Manufacturing

Introduction

hI-con1™ is a new prototype targeting immunoprotein that has been designed with the intent of destroying pathologic, tissue factor (TF) expressing cells, without adverse effects on normal cells. Such cells include choroidal neovascularization (CNV) associated with wet age-related macular degeneration (wet AMD), TF-expressing cancer cells and tumor-associated pathologic blood vessels (PBV). Iconic Therapeutics, Inc. has successfully produced, using current good manufacturing practices (cGMP) over 1000 vials of hI-con1 ready for use in clinical studies. The purpose of this section is to provide a brief overview of the cGMP manufacturing process Iconic used to produce this hI-con1 protein.

The original hI-con1 protein is a fusion of an active site mutant of FactorVIIa with the hinge and Fc portions of a human IgG1, created by Drs Zhiwei Hu and Alan Garen at the Department of Molecular Biophysics and Biochemistry, Yale University, New Haven (Hu et al, 2001). Shortly after licensing the composition of matter patent for this protein from Yale, Iconic Therapeutics engaged Avecia Limited of Billingham, UK as a contract manufacturer to devise a suitable procedure for production of adequate amounts of protein of acceptable quality for clinical evaluation. Avecia generated a cell line that produces increased levels of hI-con1 protein and designed an approach for the purification of the hI-con1 protein produced by these cells.
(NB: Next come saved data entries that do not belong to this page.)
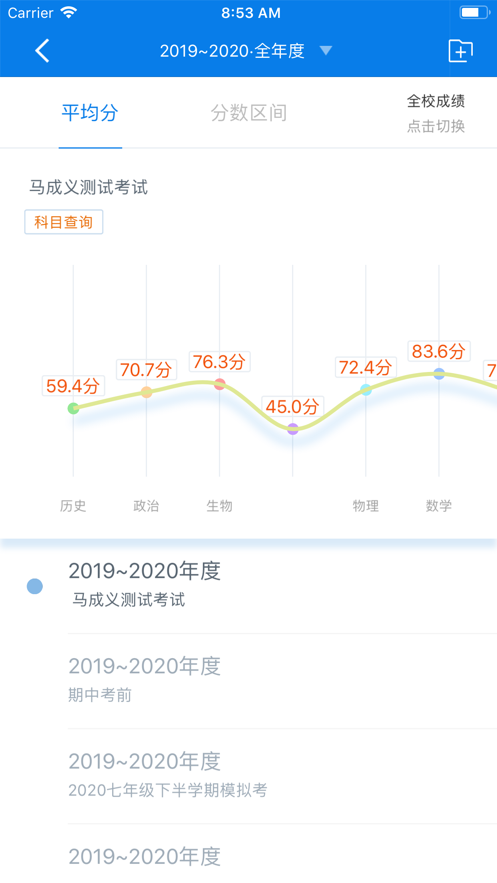This screenshot has width=497, height=883.
Task: Expand the 2019~2020·全年度 dropdown arrow
Action: click(x=325, y=51)
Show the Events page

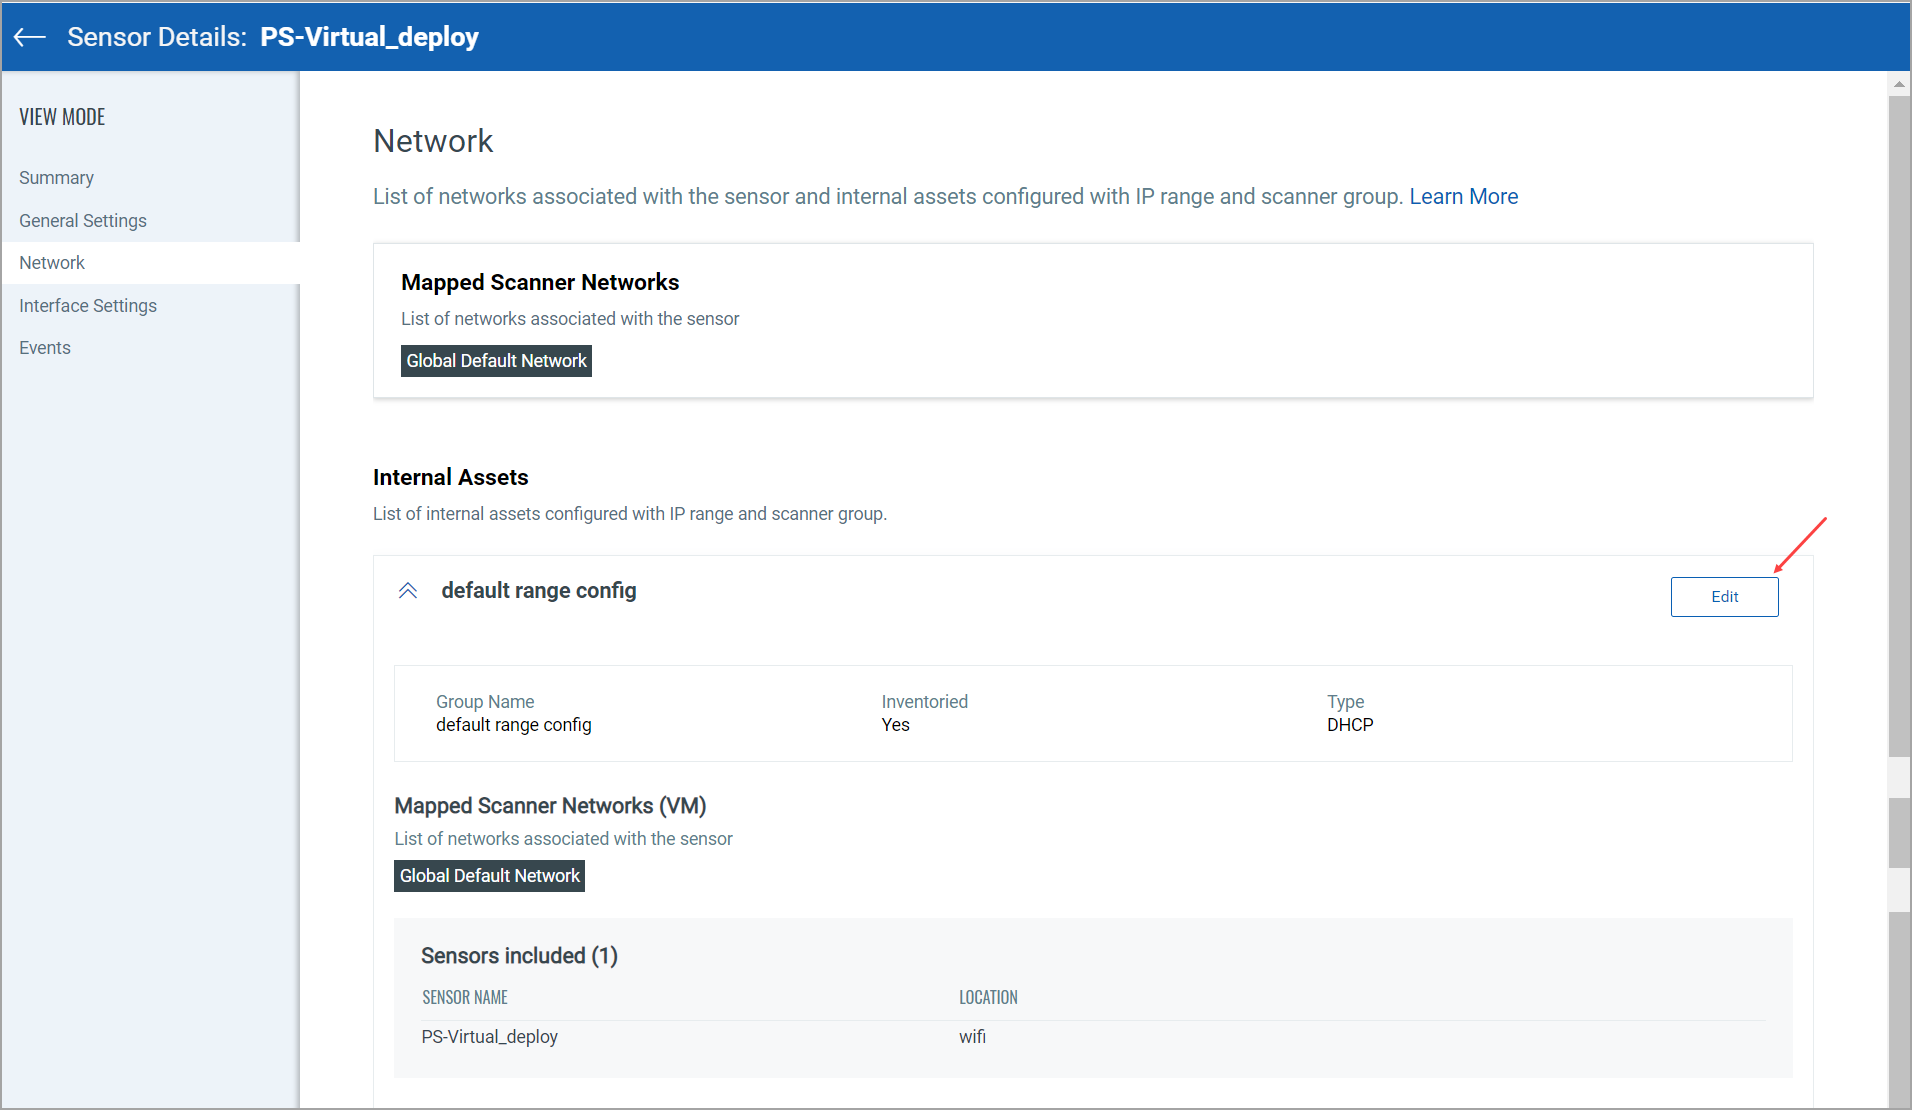(x=45, y=348)
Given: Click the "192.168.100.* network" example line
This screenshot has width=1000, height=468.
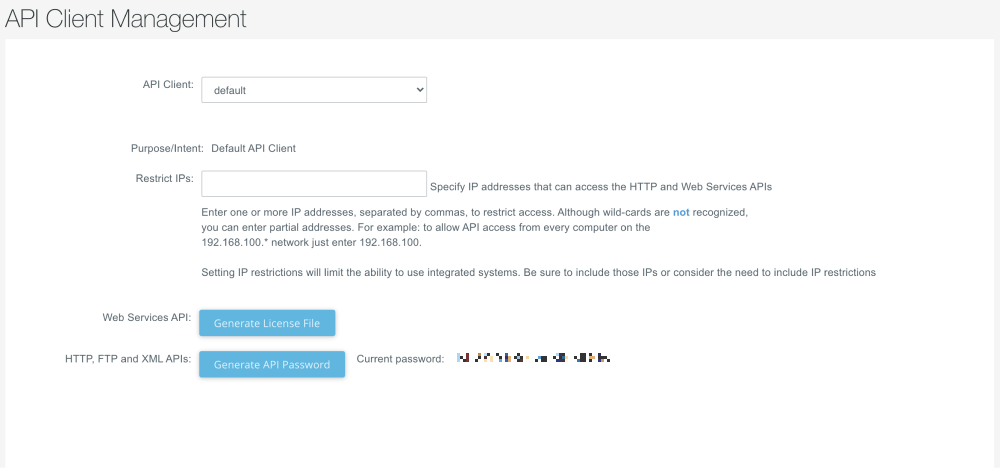Looking at the screenshot, I should pos(311,243).
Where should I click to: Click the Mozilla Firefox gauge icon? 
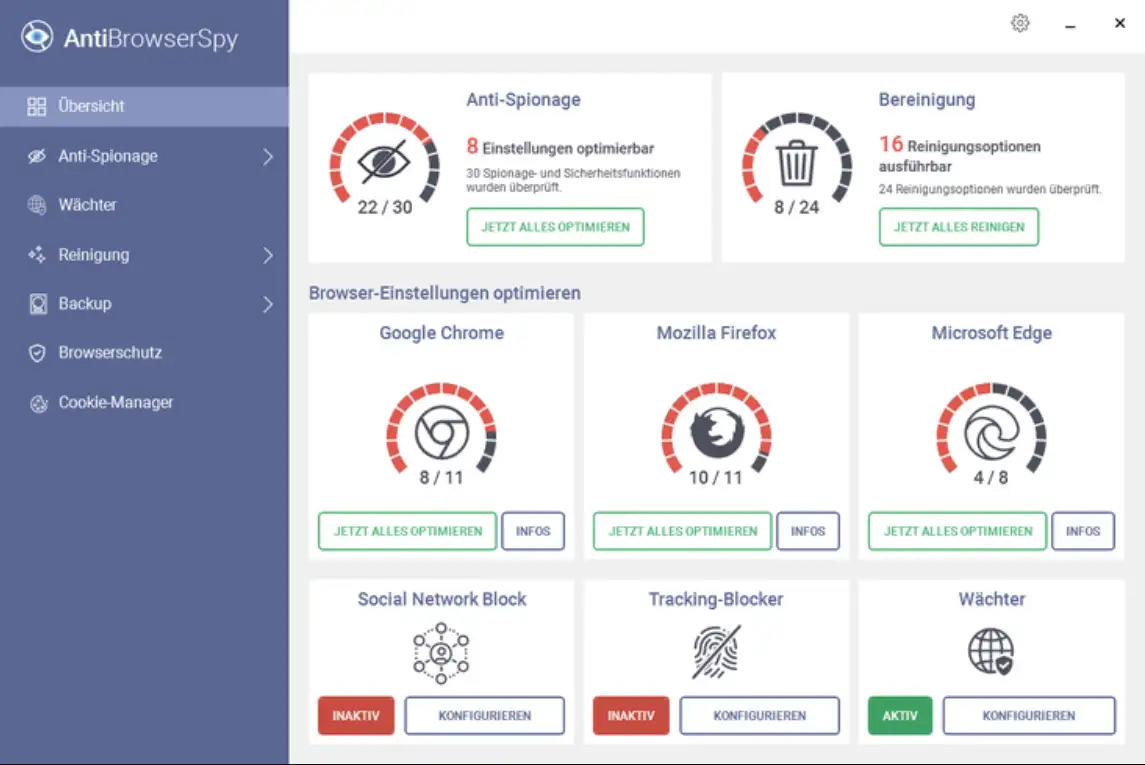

The pre-master cell bank stock produced by Avecia was transferred to BioReliance for GMP production of a Master Cell Bank (MCB). The purification approach was transferred to Laureate Pharma, Inc. of Princeton, NJ to produce clinical-grade hI-con1 protein under current good manufacturing practice (“GMP”) conditions. The upstream and downstream manufacturing processes were optimized by Iconic Therapeutics consultants resulting in adequate yield and purity of the hI-con1 protein for use in its wet AMD clinical studies. In parallel, a battery of tests to characterize the physical and biological properties of the protein have been developed at appropriate contract laboratories and qualified for their use in cGMP production.

Master Cell Bank

A “Cell Bank Certificate” was prepared by BioReliance containing the following test results: viability post-bank, thaw; viability post-bank, passaged; mycoplasma, sterility, number of vials produced, cell suspension volume, viable cell density and cryopreservative. Complete testing followed and individual reports were generated for the following tests: In Vitro Adventitious Viruses; in vivo adventitious viruses; reverse transcriptase assay for detection of retroviruses; isoenzyme assay; extended S+/K- test for detection of murine retroviruses; hamster antibody production in vivo test for the presence of viral contaminants; bovine viruses; and porcine viruses. BioReliance combined these results together into one Certificate of Analysis for the MCB. Vials of the MCB were transferred to Laureate Pharma for cGMP production of hI-con1.

Upstream Production

After MCB vial thawing, the upstream production process has a total of 6 passages to scale up for the 300L bioreactor. The first two passages are cultured in shaker flasks while the last four are cultured in Wave Cellbags. A commercial serum free and protein free medium is used throughout the process. At the end of the fermentation, the cells are removed by filtration and the clarified harvest is stored at 2-8 °C prior to purification. In-process tests include: mycoplasma (in the harvest), bioburden, protein concentration and virus safety (in the clarified harvest).

Downstream Processing

hI-con1 is purified from the clarified harvest by a series of standard chromatographic steps that include affinity chromatography, size exclusion chromatography and hydrophobic interaction chromatography. Potential virus contaminants are removed by nanofiltration. After formulation, the hI-con1 solution is filtered through 0.22µm filter and dispensed into appropriate sterile containers. In-process assays are conducted and validated assays are used to release the bulk drug substance and drug product.